Uptime Institute has announced the key findings of its 10th annual Global Data Center Survey, the largest and most comprehensive in the data centre industry. The results show a growing sector adapting to rapid change on multiple levels. In almost every area under discussion — outages, resiliency, staffing, workload placement or innovation — there is considerable variety in the strategies being employed.

Uptime Institute has reported on data centre outages for several years, surveying operators on their experiences with outages and closely tracking publicly recorded incidents. Even with the inherent difficulty collecting and assessing this information, clear trends from our research emerge: in surveys from 2018 and 2019, and now supported by its 2020 survey, outages occur with disturbing frequency, bigger outages are becoming more damaging and expensive and what has been gained in improved processes and engineering has been partially offset by the challenges of maintaining ever more complex systems. Avoiding unplanned downtime remains a top technical and business challenge for all owners and operators.

Findings from the report also showed that the data centre staffing crisis is getting worse. The number of managers stating they are having difficulty finding qualified candidates for open infrastructure positions is rising steadily. Women continue to be under-represented and more effort is needed to address the workforce gender imbalance and take advantage of the larger and more diverse skilled talent pool.

“Our 2020 survey results reflect a strong, growing sector facing increased change and complexity,” said Andy Lawrence, Executive Director of Research, Uptime Institute. “The growing complexity, along with the greater consequences of failure, creates the need for more vigilance and more sophisticated approaches to resiliency, performance and operations.”
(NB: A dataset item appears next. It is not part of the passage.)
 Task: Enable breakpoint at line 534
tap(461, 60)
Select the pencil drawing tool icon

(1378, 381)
Uptime Institute annually conducts its comprehensive global survey across the data centre industry. This year’s survey was conducted March-April 2020 and includes responses from nearly 850 managers at organisations that own and operate data centres in more than 50 countries. This group is the focus of Uptime Institute’s new report.

We hear from a number of experts who offer their thoughts and advice on combatting the skills shortage as further outages disrupt the industry.
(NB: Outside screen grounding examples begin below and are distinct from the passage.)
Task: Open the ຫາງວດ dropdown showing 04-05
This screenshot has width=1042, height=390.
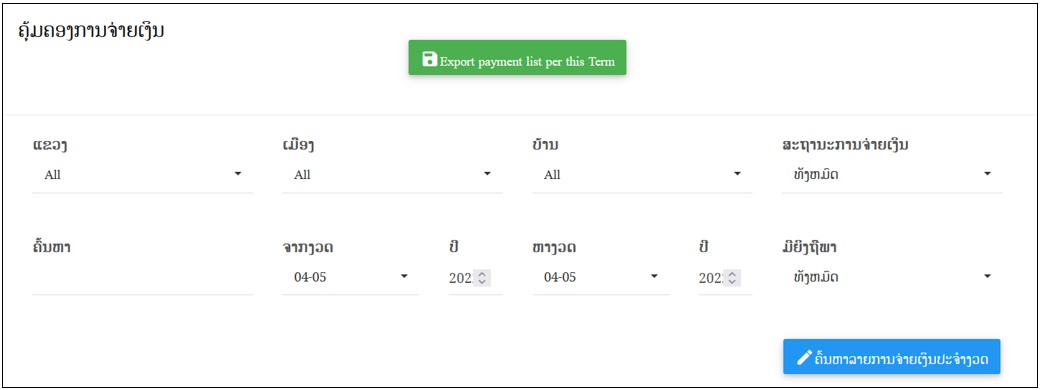Action: 600,278
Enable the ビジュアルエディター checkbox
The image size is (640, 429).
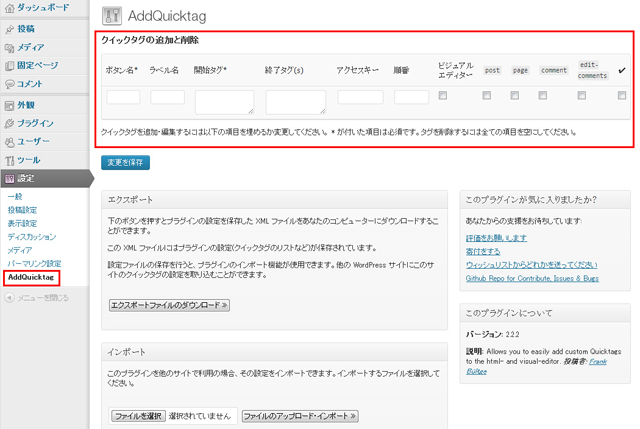(443, 96)

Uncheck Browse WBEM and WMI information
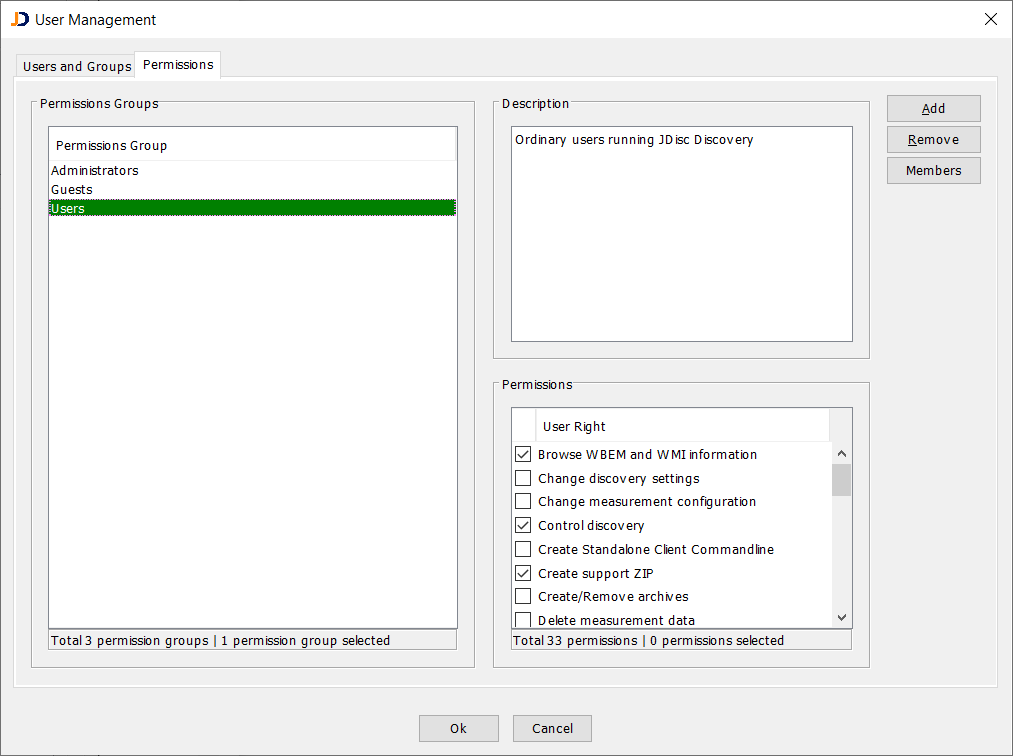pos(522,453)
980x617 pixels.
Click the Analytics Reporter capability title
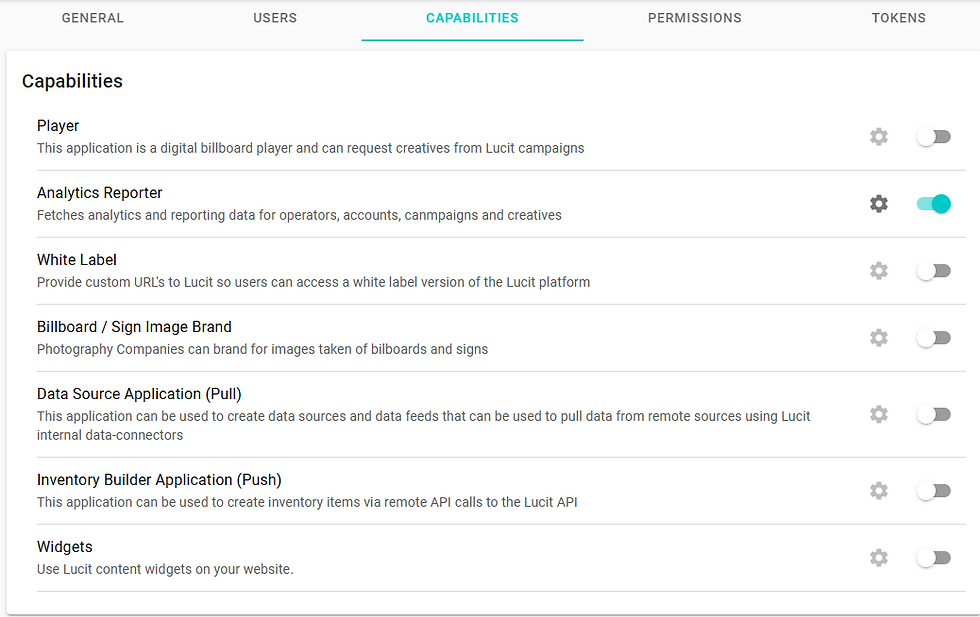(x=100, y=193)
Florian Malecki, International Product Marketing Senior Director at StorageCraft: “Historically, it’s safe to say there hasn’t been much glamour or glory in a career in storage. In many organisations, it’s a role that went largely unnoticed, at least until the data backup system failed. Recently though, this has changed.

“Data storage used to be a question of simply managing structured data in known, secure environments. This has changed, and with it, the skill set required from those managing it. Driven by explosive data growth, especially the growth of unstructured data, businesses need storage infrastructure that is highly scalable and flexible. In some ways, these are also the skills that are needed from storage professionals; a person that is able to quickly adapt to frequently changing demands from the business, understand what is needed, where it is needed, how the data can be accessed and protected, and propose a solution that meets all these requirements.
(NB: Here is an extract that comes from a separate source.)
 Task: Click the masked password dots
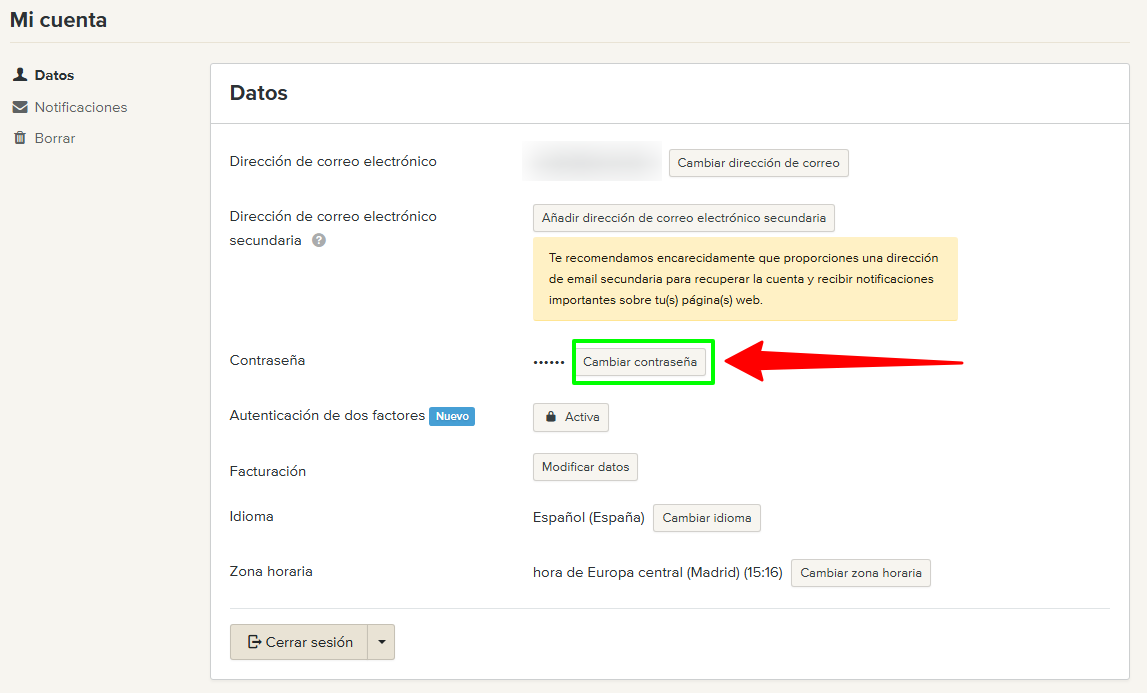[x=549, y=362]
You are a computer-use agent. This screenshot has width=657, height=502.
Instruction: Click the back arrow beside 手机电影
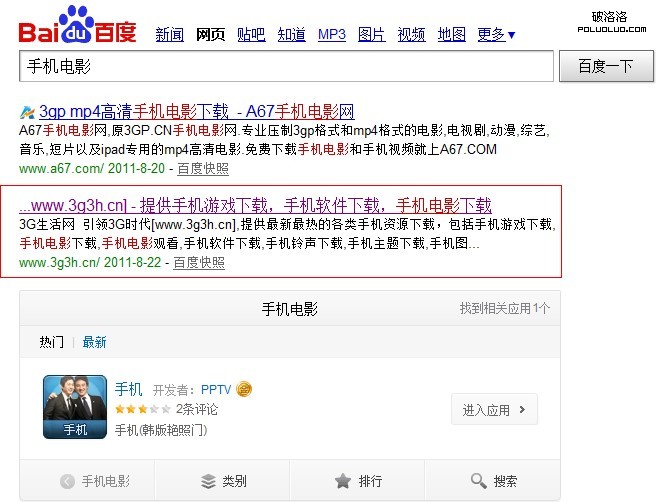[67, 481]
“Additionally, it’s essential that today’s storage professionals are security conscious. The rise of ransomware combined with an increasing quantity of data being generated and stored, present challenges when it comes to security. It is no longer only about capacity, but about deploying storage infrastructure that safeguards data and ensures its constant availability and recoverability. As well as this, it’s important to also consider threats from other factors, such as app failure, hardware failure or human error.

“Today, as a role in storage is far more complex, strategic and critical to wider business success, it can be challenging for data centre leaders to find the right profiles.

“To overcome this situation and as one option to solve the challenge, professionals have to choose the right storage vendor for their data centre’s requirements.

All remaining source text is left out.